コンクールには台湾から8団体が参加した。中国からは5団体(香港を除く)が参加し、このうち3団体が27日に行われるフォルクロア(民族音楽)部門や、各部門の勝者によるグランプリコンクールに参加することになっていた。3団体はいずれも児童合唱団だった。
松下さんや同法人の理事、梶山絵美さんによれば、コンクール初日は何事もなく終わったものの、2日目の26日になって中国の参加団体の関係者が会場内の受付を通じ、国旗と呼称に関する要求を伝えてきた。話を進めていくうちに、参加団体の一つが中国共産党との関係が強く、他の中国の団体に対し「このまま国に帰ったら子どもたちが攻撃されるかもしれない」などといった内容を伝え、27日に出場する3団体が連携して要求してきたことが分かってきたという。
一方で松下さんは、中国の団体の指揮者は「台湾の旗を降ろさなかったらボイコットする」と言いながらも残念そうな顔をしており、本意ではないという色も見えたと明かした。
台北駐日経済文化代表処からの抗議もあった。解決の糸口は見つからず、26日夜には一度は中国側が翌日の参加を取りやめることになった。だが松下さんは「子どもたちに罪はない」「歌に国境はないはず」との思いから、かねてより親交が深い台湾の合唱団に理解を求め、承諾を得た。松下さんはこれまでに合唱の仕事で何十回と台湾に来ている一方で、中国の合唱団とは20年ほど一緒に仕事をしていないと付け加えた。
27日は、台湾や中国を含めた全ての参加国の国旗が会場からなくなり、台湾の合唱団が入場する際には「チャイニーズタイペイ」としつつも、司会者が紹介をする際に、何らかの形で「台湾」という言葉が入れ込まれた。

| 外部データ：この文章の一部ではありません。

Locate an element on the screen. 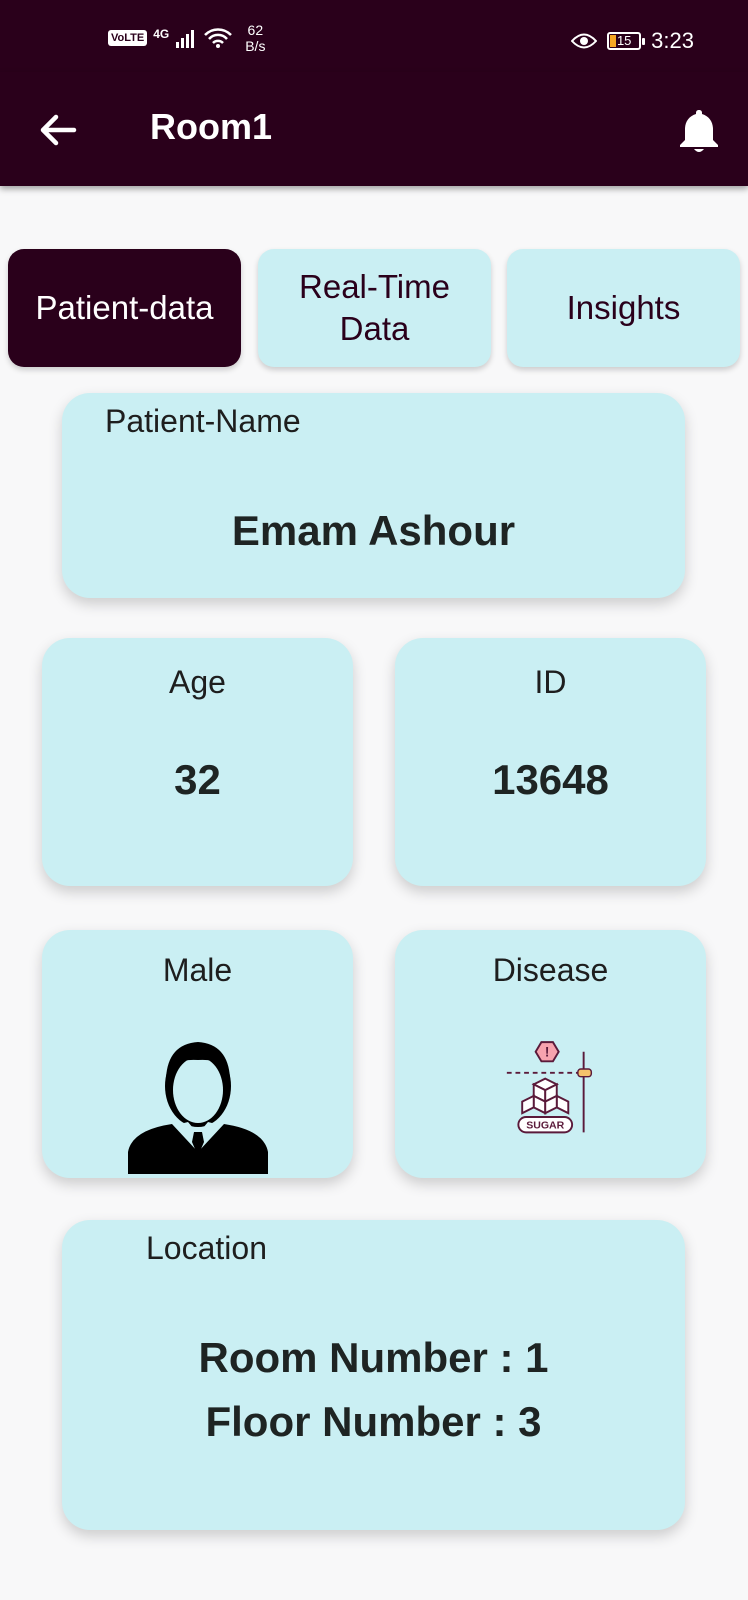 This screenshot has height=1600, width=748. app-bar: Room1 is located at coordinates (374, 129).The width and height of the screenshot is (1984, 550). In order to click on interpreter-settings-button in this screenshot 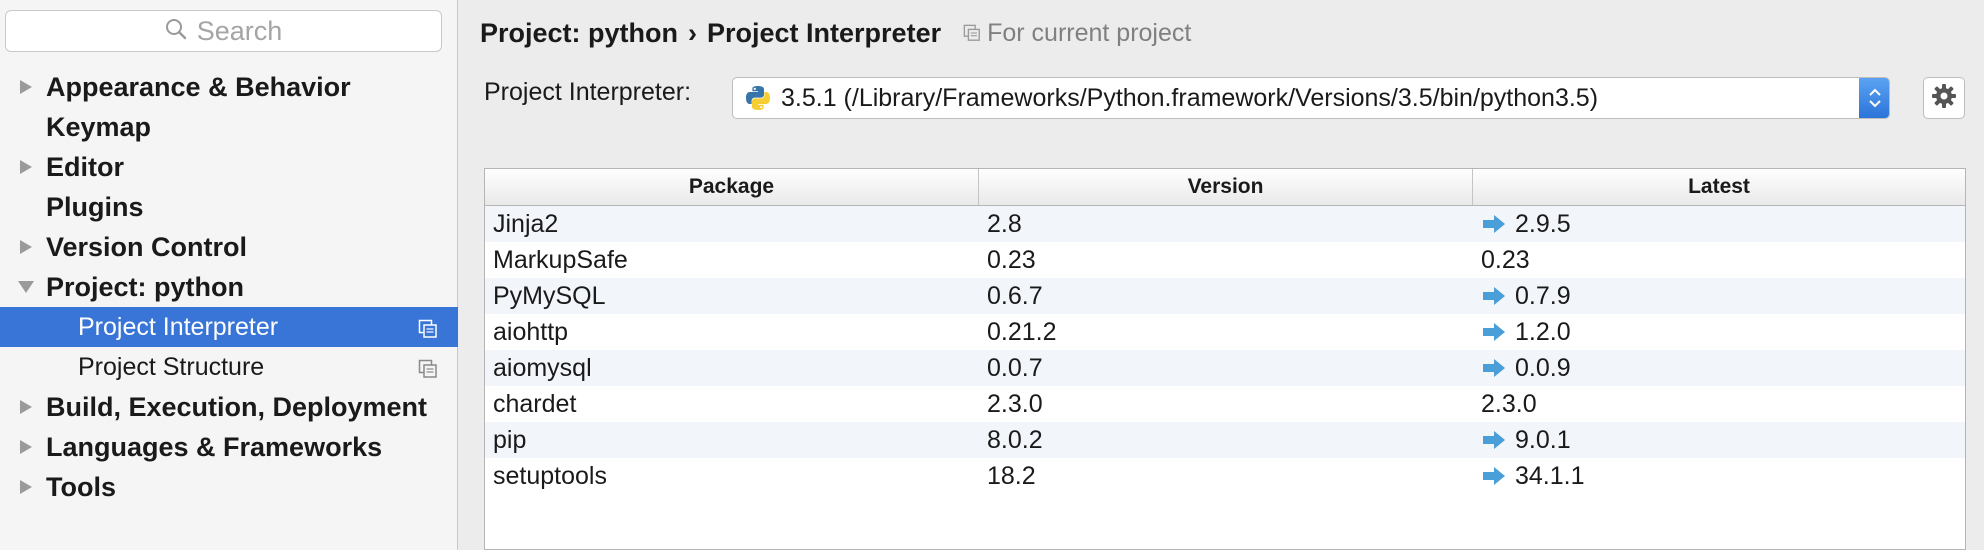, I will do `click(1944, 98)`.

松下さんらはインタビューの最後に、参加者が練習会場と本番会場を行き来する際に乗る貸し切りバスの写真を見せてくれた。そこには「国境を越え 私達は一つ 平和の歌よ 晴海に響け」(晴海は会場の第一生命ホールがある地名)と書かれており、松下さんは「これが主催者の偽らざる理念です」と話した。